■ ASSIGNMENT ■
Every line with the string "computer" must be copied from the entries below.
********************
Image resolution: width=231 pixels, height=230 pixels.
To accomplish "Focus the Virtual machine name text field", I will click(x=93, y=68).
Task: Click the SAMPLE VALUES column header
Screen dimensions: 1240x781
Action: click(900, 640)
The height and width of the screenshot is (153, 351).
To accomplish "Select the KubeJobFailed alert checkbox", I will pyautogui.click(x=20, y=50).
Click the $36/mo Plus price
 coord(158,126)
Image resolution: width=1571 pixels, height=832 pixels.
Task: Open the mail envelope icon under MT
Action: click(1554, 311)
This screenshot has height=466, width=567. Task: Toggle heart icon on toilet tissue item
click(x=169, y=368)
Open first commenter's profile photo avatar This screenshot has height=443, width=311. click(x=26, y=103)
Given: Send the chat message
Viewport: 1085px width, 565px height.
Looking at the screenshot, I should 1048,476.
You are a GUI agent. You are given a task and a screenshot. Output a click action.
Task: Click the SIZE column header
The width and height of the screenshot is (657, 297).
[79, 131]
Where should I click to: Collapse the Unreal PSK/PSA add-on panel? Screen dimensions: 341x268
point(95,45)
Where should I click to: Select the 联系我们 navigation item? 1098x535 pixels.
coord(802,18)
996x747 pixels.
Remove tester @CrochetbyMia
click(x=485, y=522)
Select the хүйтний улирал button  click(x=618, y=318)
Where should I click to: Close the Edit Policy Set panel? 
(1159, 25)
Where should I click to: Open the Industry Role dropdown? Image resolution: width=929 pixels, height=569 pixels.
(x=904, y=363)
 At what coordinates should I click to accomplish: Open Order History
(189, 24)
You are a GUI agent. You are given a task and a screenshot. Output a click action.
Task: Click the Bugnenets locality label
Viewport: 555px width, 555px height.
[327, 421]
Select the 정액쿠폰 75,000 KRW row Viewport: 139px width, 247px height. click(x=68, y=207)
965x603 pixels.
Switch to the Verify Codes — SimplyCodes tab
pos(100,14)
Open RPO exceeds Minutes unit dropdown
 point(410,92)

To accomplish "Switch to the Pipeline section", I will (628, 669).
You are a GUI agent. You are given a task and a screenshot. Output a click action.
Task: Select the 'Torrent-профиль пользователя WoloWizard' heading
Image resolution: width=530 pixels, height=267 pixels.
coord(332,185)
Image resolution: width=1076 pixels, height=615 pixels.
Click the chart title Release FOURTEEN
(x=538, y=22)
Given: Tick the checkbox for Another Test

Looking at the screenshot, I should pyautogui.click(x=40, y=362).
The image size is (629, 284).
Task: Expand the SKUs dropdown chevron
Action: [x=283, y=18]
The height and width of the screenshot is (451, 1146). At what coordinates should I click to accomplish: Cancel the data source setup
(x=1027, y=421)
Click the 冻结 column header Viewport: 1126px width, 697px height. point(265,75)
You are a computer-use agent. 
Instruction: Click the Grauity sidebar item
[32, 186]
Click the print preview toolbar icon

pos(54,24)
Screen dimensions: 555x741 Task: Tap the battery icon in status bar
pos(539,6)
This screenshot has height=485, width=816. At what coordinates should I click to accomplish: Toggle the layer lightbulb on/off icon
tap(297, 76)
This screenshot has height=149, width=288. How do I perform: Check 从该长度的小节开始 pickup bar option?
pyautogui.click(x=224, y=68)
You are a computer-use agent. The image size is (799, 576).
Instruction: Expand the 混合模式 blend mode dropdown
********************
■ WRITTEN ANSWER ■
You are a computer-use agent. 
You are a computer-use agent. The image size is (799, 576).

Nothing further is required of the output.